Frankly, I couldn't care less about RHEL, especially from a Rust
packaging point of view.
If they really cared about any of that, we'd get contributions to
rust2rpm or RPM packaging tools from RH. But we don't. They just do
their own franken-packaging by re-using some of the tools we developed
in a way that they weren't intended to be used.

> > Given that, I think we're actually in kind of a *good* situation with
> > Rust packaging, especially compared to other language ecosystems - not
> > only right now, but also looking at the future. And looking at the
> > alternatives, all attempts at trying different approaches (maven
> > artifacts in koji, vendoring NodeJS dependencies, Java Modules, etc.)
> > have *failed* and ultimately made things worse instead of improving
> > the situation - the only thing that has proven to be sustainable (for
> > now) is ... maybe surprisingly, plain RPM packages.
>
> I don't think it's as bad as other ecosystems but I don't agree with
> your assessment of "kind of a *good* situation", I feel there may be a
> little bit of Stockholm syndrome coming into play here to be honest.

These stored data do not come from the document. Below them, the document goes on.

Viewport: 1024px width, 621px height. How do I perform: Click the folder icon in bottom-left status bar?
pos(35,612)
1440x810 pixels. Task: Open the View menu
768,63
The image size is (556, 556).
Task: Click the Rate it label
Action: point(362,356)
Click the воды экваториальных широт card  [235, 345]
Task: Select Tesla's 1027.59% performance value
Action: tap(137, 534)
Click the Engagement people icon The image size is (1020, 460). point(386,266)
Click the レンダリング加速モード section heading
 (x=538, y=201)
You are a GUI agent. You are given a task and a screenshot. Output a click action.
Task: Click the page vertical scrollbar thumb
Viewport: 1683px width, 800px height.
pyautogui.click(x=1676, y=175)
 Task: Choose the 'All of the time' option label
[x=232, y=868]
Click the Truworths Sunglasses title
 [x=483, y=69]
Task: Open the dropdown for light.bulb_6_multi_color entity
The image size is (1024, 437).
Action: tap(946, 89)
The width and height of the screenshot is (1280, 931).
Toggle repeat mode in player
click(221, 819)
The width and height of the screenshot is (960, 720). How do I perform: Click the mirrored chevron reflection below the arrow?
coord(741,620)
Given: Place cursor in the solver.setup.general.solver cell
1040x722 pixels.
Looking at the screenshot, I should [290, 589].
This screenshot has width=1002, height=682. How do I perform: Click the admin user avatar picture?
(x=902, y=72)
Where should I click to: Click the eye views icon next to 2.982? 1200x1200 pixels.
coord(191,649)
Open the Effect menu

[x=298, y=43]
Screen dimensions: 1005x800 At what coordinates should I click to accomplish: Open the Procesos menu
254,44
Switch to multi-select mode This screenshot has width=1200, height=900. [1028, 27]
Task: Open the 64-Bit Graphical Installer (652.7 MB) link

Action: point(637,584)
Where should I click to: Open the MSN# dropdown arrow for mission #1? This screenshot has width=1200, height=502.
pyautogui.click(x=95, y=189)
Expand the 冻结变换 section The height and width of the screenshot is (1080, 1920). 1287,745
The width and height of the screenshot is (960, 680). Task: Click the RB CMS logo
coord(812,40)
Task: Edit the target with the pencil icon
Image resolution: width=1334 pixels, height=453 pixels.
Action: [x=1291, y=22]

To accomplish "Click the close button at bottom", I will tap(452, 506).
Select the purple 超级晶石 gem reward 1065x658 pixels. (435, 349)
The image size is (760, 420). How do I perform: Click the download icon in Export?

Of course I'm invested in this stuff. I've been spending lots of my time on it.
Of course it's not perfect. There's much space for improvements.
The only thing we don't have is an abundance of people who work on it
to actually make it better.

> As someone who started rust packaging around 2.5 years ago I feel I
> spent the vast majority of my time doing things that don't achieve
> what I need to achieve from actually packaging those packages in the
> first place but rather waste a lot of my time having to do lots and
> lots of packaging and fixing things elsewhere so I can update in a lot
> of cases is what is a single cli package AKA what you call a simple
> rust package so I can get a bug fix or a new feature out to my users
> and I don't think that is a good use of my time.

Packages changing lots of their dependencies for a simple bugfix
release seems like really bad upstream practice, and I don't think
Rust is to blame here, but that's beside the point.